What needs to be done:
Return each line below holding the string "computer".

[Material provided]

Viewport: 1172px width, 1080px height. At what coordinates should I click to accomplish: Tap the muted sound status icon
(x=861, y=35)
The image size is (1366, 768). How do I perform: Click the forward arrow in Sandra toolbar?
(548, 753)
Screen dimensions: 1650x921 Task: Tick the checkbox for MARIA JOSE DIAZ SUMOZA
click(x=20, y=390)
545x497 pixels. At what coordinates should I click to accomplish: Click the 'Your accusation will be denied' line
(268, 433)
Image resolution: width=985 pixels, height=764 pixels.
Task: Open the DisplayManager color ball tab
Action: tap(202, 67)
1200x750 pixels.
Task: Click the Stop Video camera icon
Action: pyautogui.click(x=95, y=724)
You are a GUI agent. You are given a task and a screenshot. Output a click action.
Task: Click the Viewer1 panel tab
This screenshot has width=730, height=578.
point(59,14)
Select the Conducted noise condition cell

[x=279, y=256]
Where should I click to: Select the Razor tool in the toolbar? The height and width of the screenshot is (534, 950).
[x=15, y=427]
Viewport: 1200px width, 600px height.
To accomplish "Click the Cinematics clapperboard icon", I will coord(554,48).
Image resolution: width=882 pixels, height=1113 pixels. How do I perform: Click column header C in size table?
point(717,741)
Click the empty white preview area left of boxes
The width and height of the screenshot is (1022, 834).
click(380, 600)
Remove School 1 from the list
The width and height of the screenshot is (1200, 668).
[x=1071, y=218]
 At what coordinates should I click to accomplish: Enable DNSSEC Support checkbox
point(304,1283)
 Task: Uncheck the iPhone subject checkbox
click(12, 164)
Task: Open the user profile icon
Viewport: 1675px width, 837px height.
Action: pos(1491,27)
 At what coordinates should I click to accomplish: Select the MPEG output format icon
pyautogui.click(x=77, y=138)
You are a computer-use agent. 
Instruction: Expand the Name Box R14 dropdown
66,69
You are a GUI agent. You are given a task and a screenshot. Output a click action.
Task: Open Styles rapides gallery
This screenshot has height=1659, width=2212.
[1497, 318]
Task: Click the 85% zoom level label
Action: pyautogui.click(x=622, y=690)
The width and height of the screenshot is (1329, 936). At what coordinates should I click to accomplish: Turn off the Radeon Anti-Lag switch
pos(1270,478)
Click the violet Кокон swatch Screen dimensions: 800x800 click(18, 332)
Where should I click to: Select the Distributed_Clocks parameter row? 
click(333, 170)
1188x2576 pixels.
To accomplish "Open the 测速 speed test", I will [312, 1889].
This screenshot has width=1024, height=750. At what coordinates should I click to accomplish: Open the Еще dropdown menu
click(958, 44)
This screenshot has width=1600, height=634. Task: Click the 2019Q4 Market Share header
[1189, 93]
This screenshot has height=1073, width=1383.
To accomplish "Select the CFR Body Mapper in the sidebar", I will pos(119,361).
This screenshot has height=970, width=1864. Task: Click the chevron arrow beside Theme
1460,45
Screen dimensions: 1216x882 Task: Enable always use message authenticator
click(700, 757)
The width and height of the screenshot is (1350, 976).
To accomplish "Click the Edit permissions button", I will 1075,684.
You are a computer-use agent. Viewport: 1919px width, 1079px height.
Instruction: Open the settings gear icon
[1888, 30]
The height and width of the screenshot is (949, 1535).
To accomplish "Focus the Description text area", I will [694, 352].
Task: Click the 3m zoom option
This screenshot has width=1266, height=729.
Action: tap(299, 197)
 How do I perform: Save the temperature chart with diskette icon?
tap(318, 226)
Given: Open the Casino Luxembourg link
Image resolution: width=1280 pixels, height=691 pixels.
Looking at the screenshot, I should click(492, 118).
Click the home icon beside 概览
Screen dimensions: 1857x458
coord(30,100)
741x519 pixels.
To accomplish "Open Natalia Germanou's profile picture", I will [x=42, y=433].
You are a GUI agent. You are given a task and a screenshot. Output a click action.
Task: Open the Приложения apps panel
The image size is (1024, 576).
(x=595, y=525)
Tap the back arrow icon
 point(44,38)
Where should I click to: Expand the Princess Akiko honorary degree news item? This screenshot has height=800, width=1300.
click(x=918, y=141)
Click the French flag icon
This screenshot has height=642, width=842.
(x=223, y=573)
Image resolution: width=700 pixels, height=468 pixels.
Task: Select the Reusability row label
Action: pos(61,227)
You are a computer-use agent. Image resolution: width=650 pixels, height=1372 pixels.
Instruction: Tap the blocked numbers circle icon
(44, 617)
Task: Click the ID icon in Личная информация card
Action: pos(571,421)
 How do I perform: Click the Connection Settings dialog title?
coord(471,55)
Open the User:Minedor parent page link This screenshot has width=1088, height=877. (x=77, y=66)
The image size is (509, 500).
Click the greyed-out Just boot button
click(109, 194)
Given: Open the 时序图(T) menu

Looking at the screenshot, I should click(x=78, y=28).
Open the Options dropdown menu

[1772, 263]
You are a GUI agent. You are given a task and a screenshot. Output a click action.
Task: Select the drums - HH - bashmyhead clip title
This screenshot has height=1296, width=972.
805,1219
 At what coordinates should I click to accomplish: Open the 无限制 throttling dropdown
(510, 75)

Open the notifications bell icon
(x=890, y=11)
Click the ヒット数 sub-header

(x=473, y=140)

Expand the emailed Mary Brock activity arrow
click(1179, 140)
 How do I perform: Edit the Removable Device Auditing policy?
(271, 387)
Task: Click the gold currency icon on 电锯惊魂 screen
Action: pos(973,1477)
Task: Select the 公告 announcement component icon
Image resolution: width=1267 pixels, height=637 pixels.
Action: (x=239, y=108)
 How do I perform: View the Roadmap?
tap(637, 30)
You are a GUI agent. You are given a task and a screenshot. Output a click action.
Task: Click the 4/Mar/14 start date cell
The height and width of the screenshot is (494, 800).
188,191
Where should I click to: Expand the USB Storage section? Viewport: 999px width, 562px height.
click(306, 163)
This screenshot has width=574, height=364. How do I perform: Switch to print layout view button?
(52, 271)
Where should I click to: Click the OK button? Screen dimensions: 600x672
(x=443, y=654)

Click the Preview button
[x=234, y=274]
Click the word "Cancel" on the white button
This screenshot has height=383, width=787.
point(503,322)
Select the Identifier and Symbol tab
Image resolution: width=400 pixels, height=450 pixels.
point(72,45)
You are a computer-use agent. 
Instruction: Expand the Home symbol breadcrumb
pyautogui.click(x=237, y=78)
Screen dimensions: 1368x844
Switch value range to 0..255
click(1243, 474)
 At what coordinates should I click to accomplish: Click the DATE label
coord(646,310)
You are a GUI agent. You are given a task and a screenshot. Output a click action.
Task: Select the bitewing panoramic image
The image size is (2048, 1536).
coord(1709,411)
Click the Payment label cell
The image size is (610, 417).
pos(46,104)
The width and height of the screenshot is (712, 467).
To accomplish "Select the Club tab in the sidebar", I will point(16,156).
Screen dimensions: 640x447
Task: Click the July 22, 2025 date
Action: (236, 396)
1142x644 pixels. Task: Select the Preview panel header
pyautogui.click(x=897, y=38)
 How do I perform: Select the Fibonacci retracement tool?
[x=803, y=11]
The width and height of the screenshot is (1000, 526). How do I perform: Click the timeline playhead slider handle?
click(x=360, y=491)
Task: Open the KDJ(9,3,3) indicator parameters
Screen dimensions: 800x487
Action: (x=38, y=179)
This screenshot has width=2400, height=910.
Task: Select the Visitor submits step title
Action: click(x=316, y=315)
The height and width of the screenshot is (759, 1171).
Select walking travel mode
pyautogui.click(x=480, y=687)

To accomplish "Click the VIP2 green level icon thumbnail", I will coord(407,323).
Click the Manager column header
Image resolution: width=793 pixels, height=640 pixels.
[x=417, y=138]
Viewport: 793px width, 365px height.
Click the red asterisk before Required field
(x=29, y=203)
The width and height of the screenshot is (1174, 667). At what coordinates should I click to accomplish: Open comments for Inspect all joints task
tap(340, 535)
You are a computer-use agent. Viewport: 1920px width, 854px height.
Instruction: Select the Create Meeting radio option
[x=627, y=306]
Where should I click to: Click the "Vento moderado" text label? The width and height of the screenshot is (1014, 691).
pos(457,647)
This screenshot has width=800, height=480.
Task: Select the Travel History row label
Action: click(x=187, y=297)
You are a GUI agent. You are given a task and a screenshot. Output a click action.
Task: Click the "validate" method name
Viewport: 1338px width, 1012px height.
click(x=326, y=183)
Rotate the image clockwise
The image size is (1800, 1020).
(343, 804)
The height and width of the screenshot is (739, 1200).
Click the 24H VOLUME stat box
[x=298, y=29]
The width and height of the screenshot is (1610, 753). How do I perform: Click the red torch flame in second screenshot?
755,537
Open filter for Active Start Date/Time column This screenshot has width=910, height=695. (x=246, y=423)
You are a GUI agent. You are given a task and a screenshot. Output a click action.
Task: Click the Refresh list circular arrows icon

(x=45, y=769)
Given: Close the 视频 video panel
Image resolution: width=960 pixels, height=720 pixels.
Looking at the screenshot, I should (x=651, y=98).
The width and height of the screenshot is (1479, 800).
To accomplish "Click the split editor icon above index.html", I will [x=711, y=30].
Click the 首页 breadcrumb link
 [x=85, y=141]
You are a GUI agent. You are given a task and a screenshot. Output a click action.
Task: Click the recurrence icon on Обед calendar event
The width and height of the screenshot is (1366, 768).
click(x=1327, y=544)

[/Material provided]

Expected answer:
You are a computer-use agent. 
You are a computer-use agent. Viewport: 1919px width, 1079px height.
You are a computer-use agent. Image resolution: width=650 pixels, height=1372 pixels.
You are a computer-use agent. 
You are a computer-use agent. Viewport: 1920px width, 854px height.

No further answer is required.